(Stored data entries)
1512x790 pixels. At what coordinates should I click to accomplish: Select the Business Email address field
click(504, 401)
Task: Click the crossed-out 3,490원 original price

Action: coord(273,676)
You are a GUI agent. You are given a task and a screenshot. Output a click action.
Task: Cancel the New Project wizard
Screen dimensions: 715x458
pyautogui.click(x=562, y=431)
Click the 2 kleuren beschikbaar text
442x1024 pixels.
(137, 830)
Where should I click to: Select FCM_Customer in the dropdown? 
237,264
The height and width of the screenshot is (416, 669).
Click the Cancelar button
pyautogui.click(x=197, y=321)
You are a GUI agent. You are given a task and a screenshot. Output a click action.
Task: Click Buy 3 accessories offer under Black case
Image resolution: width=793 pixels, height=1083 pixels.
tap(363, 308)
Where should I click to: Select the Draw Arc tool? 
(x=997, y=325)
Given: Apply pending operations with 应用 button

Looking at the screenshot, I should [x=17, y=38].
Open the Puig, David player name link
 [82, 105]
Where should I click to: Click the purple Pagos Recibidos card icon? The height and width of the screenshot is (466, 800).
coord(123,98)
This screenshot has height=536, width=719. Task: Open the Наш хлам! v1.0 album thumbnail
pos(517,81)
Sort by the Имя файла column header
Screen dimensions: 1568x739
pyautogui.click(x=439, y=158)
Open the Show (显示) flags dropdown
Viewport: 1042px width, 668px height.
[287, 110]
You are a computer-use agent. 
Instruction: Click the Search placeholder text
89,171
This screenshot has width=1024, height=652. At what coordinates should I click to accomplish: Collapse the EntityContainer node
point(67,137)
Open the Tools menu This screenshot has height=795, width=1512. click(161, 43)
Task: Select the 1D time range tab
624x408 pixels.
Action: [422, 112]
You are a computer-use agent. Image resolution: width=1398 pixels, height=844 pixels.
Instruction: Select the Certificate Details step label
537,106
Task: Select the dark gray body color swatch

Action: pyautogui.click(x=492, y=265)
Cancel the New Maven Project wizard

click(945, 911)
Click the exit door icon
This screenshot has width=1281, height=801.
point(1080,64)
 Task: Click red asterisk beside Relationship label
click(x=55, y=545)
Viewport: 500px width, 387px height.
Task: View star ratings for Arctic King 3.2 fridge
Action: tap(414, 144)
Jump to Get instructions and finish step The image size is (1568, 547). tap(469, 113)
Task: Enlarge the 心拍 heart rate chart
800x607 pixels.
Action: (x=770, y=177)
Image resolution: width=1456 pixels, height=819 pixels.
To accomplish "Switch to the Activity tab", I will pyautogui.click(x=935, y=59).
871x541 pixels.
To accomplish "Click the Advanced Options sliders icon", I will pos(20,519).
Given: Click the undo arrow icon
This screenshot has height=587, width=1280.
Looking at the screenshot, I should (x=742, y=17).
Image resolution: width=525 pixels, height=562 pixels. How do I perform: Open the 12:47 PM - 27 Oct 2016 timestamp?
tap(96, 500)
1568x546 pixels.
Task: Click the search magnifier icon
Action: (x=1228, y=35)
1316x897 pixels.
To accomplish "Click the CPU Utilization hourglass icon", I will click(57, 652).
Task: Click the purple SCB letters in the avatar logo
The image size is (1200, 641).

• **TASK OBJECTIVE**
All of the data above must be retyped exactly.

• **EXERCISE RESPONSE**
1512x790 pixels. At what coordinates should I click to accomplish: Select the Business Email address field
click(504, 401)
Task: Click the crossed-out 3,490원 original price

Action: coord(273,676)
You are a GUI agent. You are given a task and a screenshot. Output a click action.
Task: Cancel the New Project wizard
Screen dimensions: 715x458
pyautogui.click(x=562, y=431)
Click the 2 kleuren beschikbaar text
442x1024 pixels.
(137, 830)
Where should I click to: Select FCM_Customer in the dropdown? 
237,264
The height and width of the screenshot is (416, 669).
Click the Cancelar button
pyautogui.click(x=197, y=321)
You are a GUI agent. You are given a task and a screenshot. Output a click action.
Task: Click Buy 3 accessories offer under Black case
Image resolution: width=793 pixels, height=1083 pixels.
tap(363, 308)
Where should I click to: Select the Draw Arc tool? 
(x=997, y=325)
Given: Apply pending operations with 应用 button

Looking at the screenshot, I should [x=17, y=38].
Open the Puig, David player name link
 [82, 105]
Where should I click to: Click the purple Pagos Recibidos card icon? The height and width of the screenshot is (466, 800).
coord(123,98)
This screenshot has height=536, width=719. Task: Open the Наш хлам! v1.0 album thumbnail
pos(517,81)
Sort by the Имя файла column header
Screen dimensions: 1568x739
pyautogui.click(x=439, y=158)
Open the Show (显示) flags dropdown
Viewport: 1042px width, 668px height.
[287, 110]
You are a computer-use agent. 
Instruction: Click the Search placeholder text
89,171
This screenshot has width=1024, height=652. At what coordinates should I click to accomplish: Collapse the EntityContainer node
point(67,137)
Open the Tools menu This screenshot has height=795, width=1512. click(161, 43)
Task: Select the 1D time range tab
624x408 pixels.
Action: [422, 112]
You are a computer-use agent. Image resolution: width=1398 pixels, height=844 pixels.
Instruction: Select the Certificate Details step label
537,106
Task: Select the dark gray body color swatch

Action: pyautogui.click(x=492, y=265)
Cancel the New Maven Project wizard

click(945, 911)
Click the exit door icon
This screenshot has width=1281, height=801.
point(1080,64)
 Task: Click red asterisk beside Relationship label
click(x=55, y=545)
Viewport: 500px width, 387px height.
Task: View star ratings for Arctic King 3.2 fridge
Action: tap(414, 144)
Jump to Get instructions and finish step The image size is (1568, 547). tap(469, 113)
Task: Enlarge the 心拍 heart rate chart
800x607 pixels.
Action: (x=770, y=177)
Image resolution: width=1456 pixels, height=819 pixels.
To accomplish "Switch to the Activity tab", I will pyautogui.click(x=935, y=59).
871x541 pixels.
To accomplish "Click the Advanced Options sliders icon", I will pos(20,519).
Given: Click the undo arrow icon
This screenshot has height=587, width=1280.
Looking at the screenshot, I should (x=742, y=17).
Image resolution: width=525 pixels, height=562 pixels. How do I perform: Open the 12:47 PM - 27 Oct 2016 timestamp?
tap(96, 500)
1568x546 pixels.
Task: Click the search magnifier icon
Action: (x=1228, y=35)
1316x897 pixels.
To accomplish "Click the CPU Utilization hourglass icon", I will click(57, 652).
Task: Click the purple SCB letters in the avatar logo
The image size is (1200, 641).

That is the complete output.